### 기록 발췌:
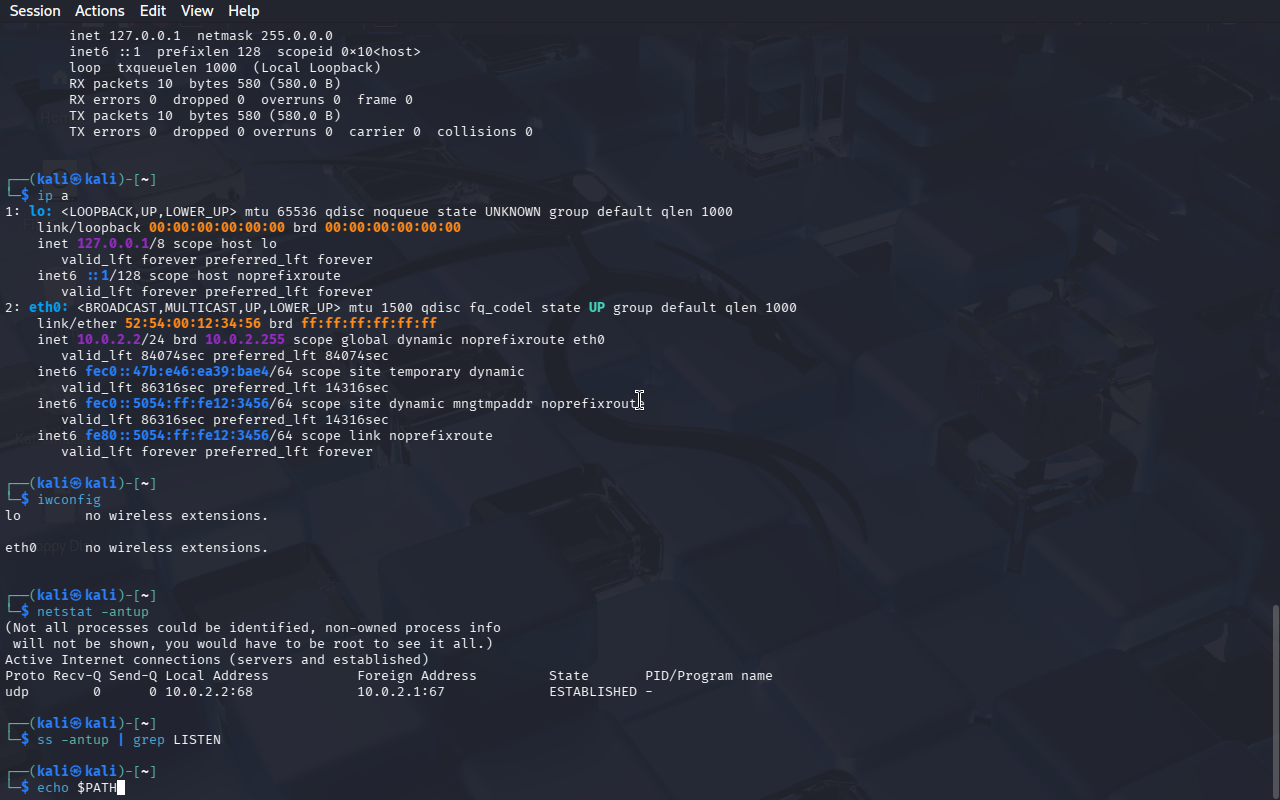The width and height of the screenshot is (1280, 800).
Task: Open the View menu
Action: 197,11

--

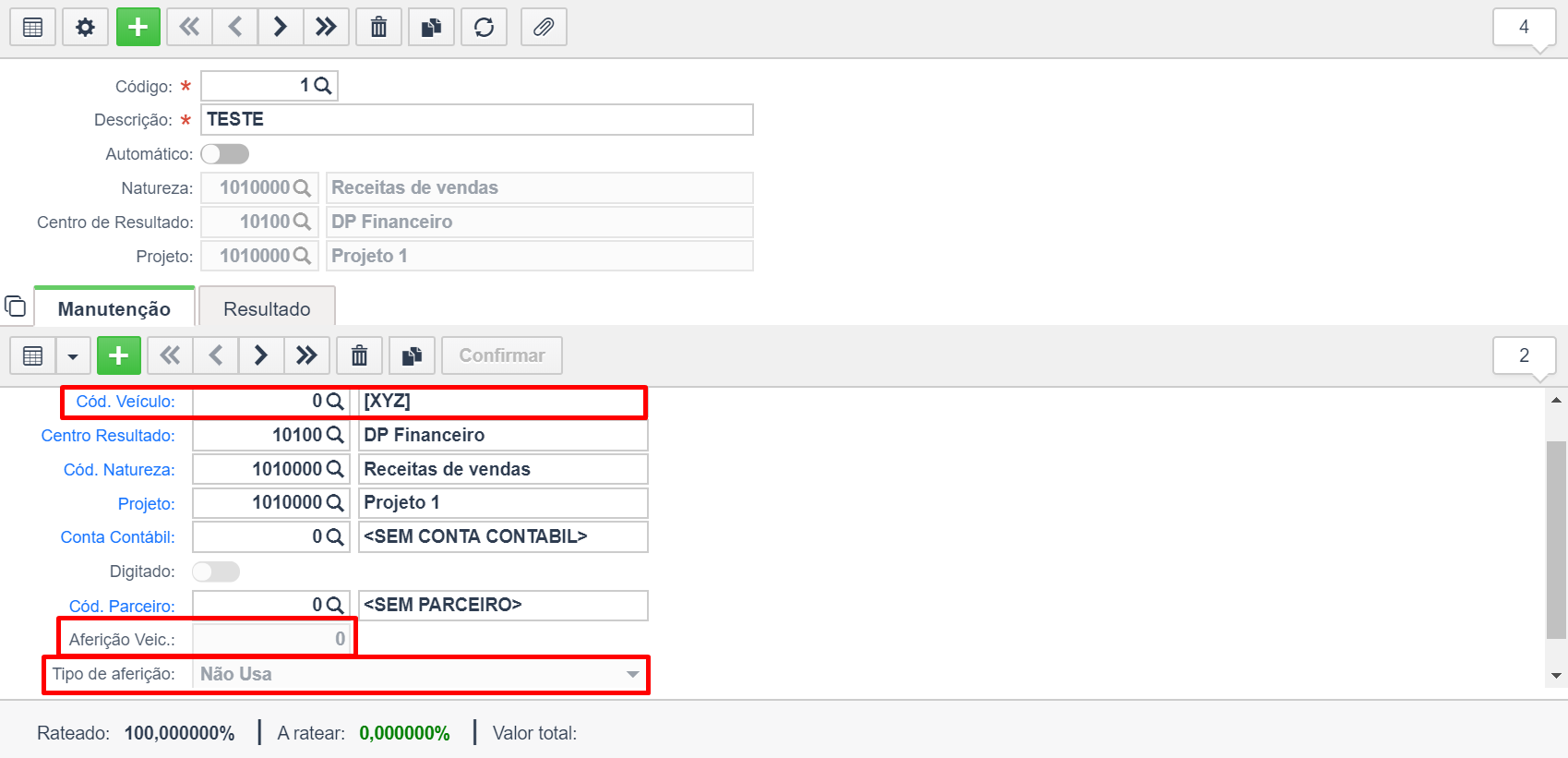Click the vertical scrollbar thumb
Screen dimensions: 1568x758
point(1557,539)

### 과제 설명:
위 기록에서 "The width and" 포함 줄로 시작해 "Action: 197,11" 포함 줄로 끝나는 부분을 '번호'와 '내용' 두 열의 마크다운 표로 변환하세요. 빈 줄은 빼고, 그림은 답에 넣지 마세요.

### 과제 답변:
| 번호 | 내용 |
|---|---|
| 1 | The width and height of the screenshot is (1280, 800). |
| 2 | Task: Open the View menu |
| 3 | Action: 197,11 |